**Problem to solve**
Reproduce, word for word, the passage of the dating account below that runs between "So, a few weeks" and "no going back.", inclusive.

The only thing I discovered is that he was living with his mum at the time and hadn’t yet learned to drive. Given that he was nearly 30, I was surprised by these facts. However, he explained he was trying to save money to get his own place and I realised it was actually a sensible decision. So, by now, I was running out of reasons to not give it a shot.
We had a very awkward first FaceTime call so I could see for myself that he was who he said he was. I still questioned if I should pursue it. I explained to him that I had reservations about long-distance relationships and basically said it wasn’t what I was looking for. He said he understood, but asked if we could meet before we ruled out the possibility. He was willing to travel 300 miles for a chance at making it work, which I thought was pretty sweet. By this point, I was already a little smitten and figured I had nothing to lose.
So, a few weeks after the first message, he came to visit. I was incredibly nervous. I remember sending plenty of panicked texts to my best friend during my lunch break. Even though it was great online, I had no idea what to expect in person. At first, it was really awkward. He was ridiculously shy, more so than me, and the conversation wasn’t exactly flowing. I was disappointed.
The next day, we went for a walk in the park and things weren’t much better. It was so bad, in fact, that he offered to head home a day earlier than we had planned. I realised it wasn’t what I wanted, so I told him he just needed to relax and be himself. Let’s just say it’s a good job we had this conversation or we wouldn’t have made it this far! He became calmer and his personality began to come through. From that point, there was no going back.

**Input data**

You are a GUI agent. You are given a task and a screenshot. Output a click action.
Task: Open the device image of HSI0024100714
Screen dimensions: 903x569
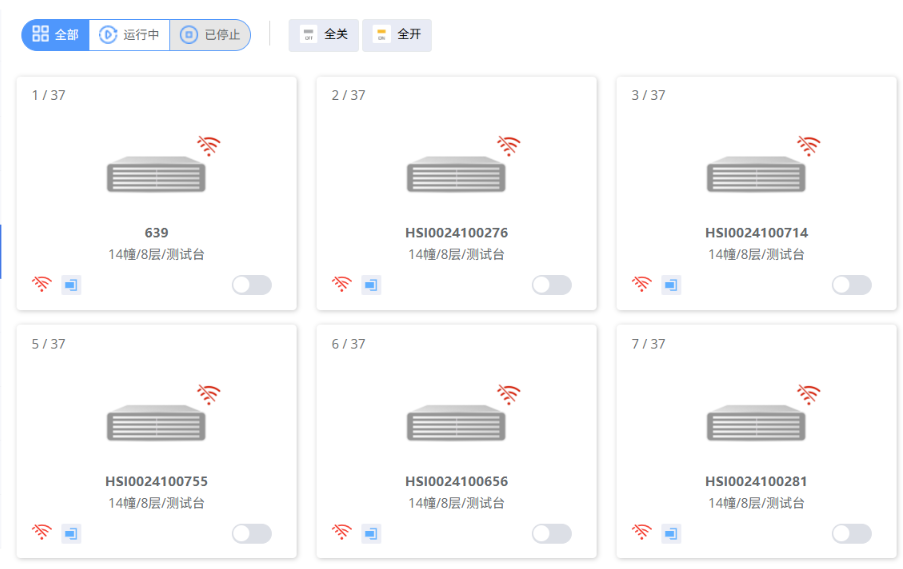click(x=756, y=175)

**Output for this exercise**
So, a few weeks after the first message, he came to visit. I was incredibly nervous. I remember sending plenty of panicked texts to my best friend during my lunch break. Even though it was great online, I had no idea what to expect in person. At first, it was really awkward. He was ridiculously shy, more so than me, and the conversation wasn’t exactly flowing. I was disappointed.
The next day, we went for a walk in the park and things weren’t much better. It was so bad, in fact, that he offered to head home a day earlier than we had planned. I realised it wasn’t what I wanted, so I told him he just needed to relax and be himself. Let’s just say it’s a good job we had this conversation or we wouldn’t have made it this far! He became calmer and his personality began to come through. From that point, there was no going back.